School let out early, obviously, and thankfully, one of my friends lived close by to me and had an older brother that could drop me off at my house. I ran in and found my mom standing in the sun-filled family room in tears and in shock with the TV on, which was replaying the crashes and the collapses and footage of the towering smoke plumes smothering the city streets over and over again. She saw me and ran to meet me at the doorway with a speed and panic-driven determination that looked to me like a reaction suitable if say, I'd just come home from having gone missing for years. We hugged, hard...and just began to cry our eyes out, for lack of any other way to release all the shock and emotion. We sobbed and stayed in that hug for a long time. It turns out that being home as a housewife (she wasn't working then), she had just been going about her daily routine, drinking her coffee while watching Good Morning America. I'll give you one guess what she watched live.
My brother came home soon after when his school bus dropped him off, and my dad got home a little later once his bosses heeded the national call for everyone to go home. My mom was just so glad to have us all home again. It didn't take me even a minute to understand why. I remember the inability to call ANYONE because the lines were so busy. I remember how even in my house in Dela-where I didn't feel safe that day, or the day after, or the day after that, or the day after that. And I remember how deceptively cheery the perfect cloudless, sunny sky made the day seem, even though it had become anything but.
To this day, anytime I see anything on TV about 9/11, it makes me tear up.
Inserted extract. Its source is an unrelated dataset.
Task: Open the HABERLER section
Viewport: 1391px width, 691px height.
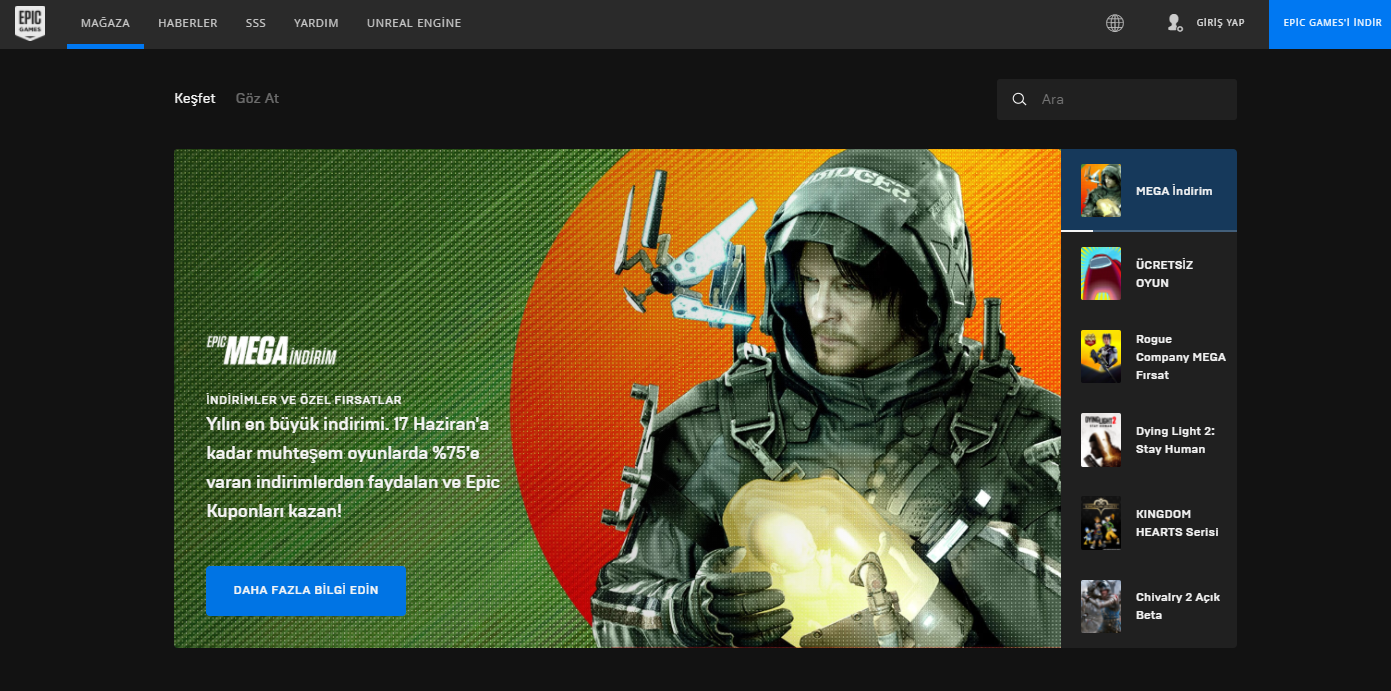Action: 187,22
I avoid watching the documentaries and such because I know it'll bring it all back. It's bad enough I have my clocks and watch showing me the time is 9:11 way more often than I remember them doing before that infamous day.
I have at least two tapes of news coverage from 9/11/01 in a drawer in my room, but I haven't watched any of it since it was on live that day. To be honest, I wasn't even going to click to read any of the 9/11-themed blog posts today for the same reason, but something inside of me wanted to click at least tiggerboy's anyway. Glad I did. I have absolutely nothing but the deepest respect and gratitude for all the other men and women in uniform that have served, have died serving, or continue to serve this great country of ours.
I will never forget...because I can't.